Newsportal USENET - Re: Stack vs stackless operation

Re: Stack vs stackless operation

Sujet : Re: Stack vs stackless operation
De : anton (at) *nospam* mips.complang.tuwien.ac.at (Anton Ertl)
Groupes : comp.lang.forth
Date : 25. Feb 2025, 08:26:58

Autres entêtes

Organisation : Institut fuer Computersprachen, Technische Universitaet Wien
Message-ID : <2025Feb25.082658@mips.complang.tuwien.ac.at>
References : 1 2 3
User-Agent : xrn 10.11

zbigniew2011@gmail.com (LIT) writes:

Probably because the case where the two operands
of a + are in memory, and the result is needed
in memory is not that frequent.
>
One example could be matrix multiplication.
It's rather trivial but cumbersome operation,
where usually a few transitional variables are
used to maintain clarity of the code.

Earlier you wrote about performance, now you switch to clarity of the
code. What is the goal?

If we stick with performance, the fastest version in
<http://theforth.net/package/matmul/current-view/matmul.4th> on all
systems (which I measured and that does not use a primitive FAXPY) is
version 2, and that spends most of its time in:

: faxpy-nostride ( ra f_x f_y ucount -- )
\ vy=ra*vx+vy
dup >r 3 and 0 ?do
fdup over f@ f* dup f+! float+ swap float+ swap
loop
r> 2 rshift 0 ?do
fdup over f@ f* dup f+! float+ swap float+ swap
fdup over f@ f* dup f+! float+ swap float+ swap
fdup over f@ f* dup f+! float+ swap float+ swap
fdup over f@ f* dup f+! float+ swap float+ swap
loop
2drop fdrop ;

It's not the clearest code, and certainly the version without
unrolling is clearer (and may be almost as fast in the newer versions
of SwiftForth and VFX which make counted loops significantly faster):

: faxpy-nostride ( ra f_x f_y ucount -- )
\ vy=ra*vx+vy
0 ?do
fdup over f@ f* dup f+! float+ swap float+ swap
loop
2drop fdrop ;

Each iteration performs 2 FP loads and 1 FP store. With
memory-to-memory variants of F* and F+ that would be 4 FP loads and 2
FP stores, and I don't think it would be any clearer. And if you use
memory-to-memory variants of the address computation, things would
become even slower. And I doubt that they would become clearer.

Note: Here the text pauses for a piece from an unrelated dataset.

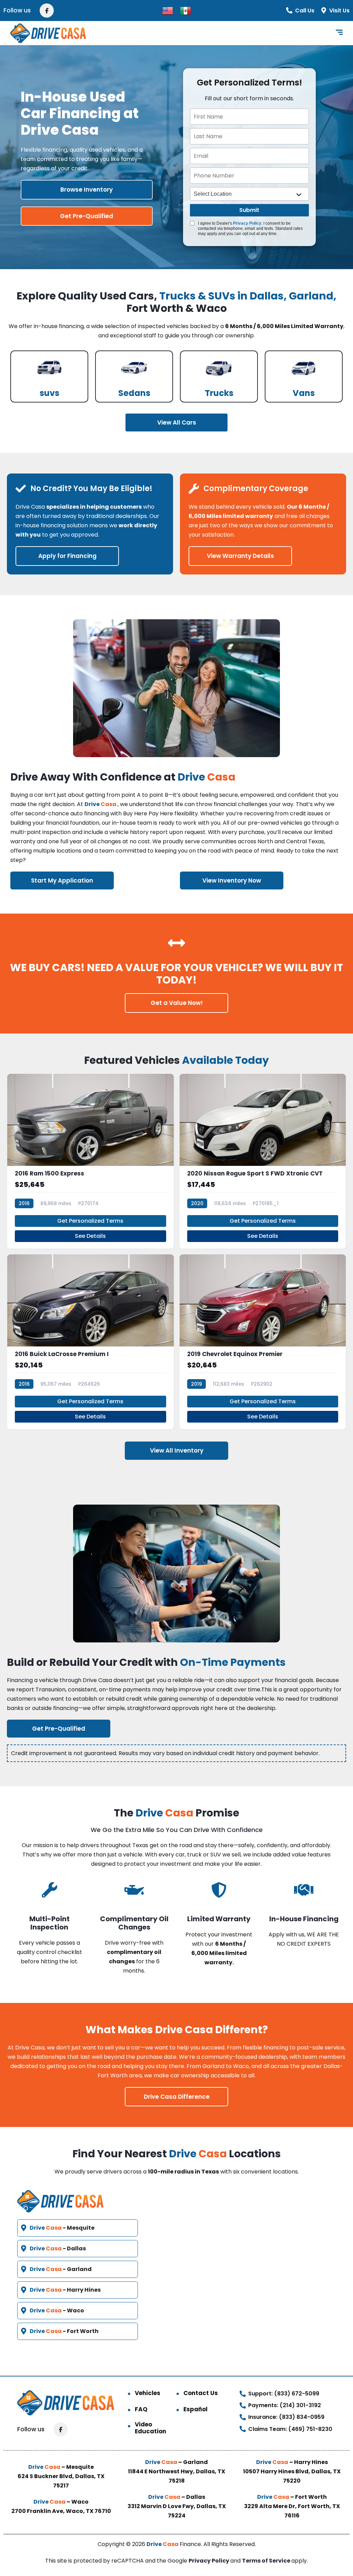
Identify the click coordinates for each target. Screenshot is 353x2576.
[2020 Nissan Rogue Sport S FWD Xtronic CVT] (263, 1161)
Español (195, 2409)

Some time later I worked on how SIMD could be integrated into Forth,
and used matrix multiplication as an example. With the wordset I
propose this whole loop became

( v1 r addr ) v@ f*vs f+v ( v2 )

Only one memory access is visible here at all; there are some more in
the implementation of these words, however. You can find the paper
about that at <http://www.euroforth.org/ef17/papers/ertl.pdf>. A
further refinement of that work can be found at
<https://www.complang.tuwien.ac.at/papers/ertl18manlang.pdf>
(presented in a Java setting for the audience of the conference, but
the implementation was in a Forth setting, see
<https://github.com/AntonErtl/vectors>). This work eliminates many of
the memory accesses that the earlier implementation performs,
demonstrating that the memory accesses are not fundamental in the
model. In particular, Figure 11 shows code corresponding to

( v1 r1 addr1 r2 addr2 ) v@ f*vs v@ f+v v@ f*vs f+v ( v2 )

i.e., the code above unrolled by a factor of 2; it has 3 SIMD loads
and 1 SIMD store per SIMD-granule processed (the SIMD granule is 4
doubles for AVX). Further unrolling results in even fewer loads and
stores per FLOP (FP multiplication and FP addition).

Probably "bigger" Forth compilers are indeed
already "too good" for the difference to be
(practically) noticeable — still maybe for
simpler Forths, I mean like the ones for DOS
or even for 8-bit machines it would make sense?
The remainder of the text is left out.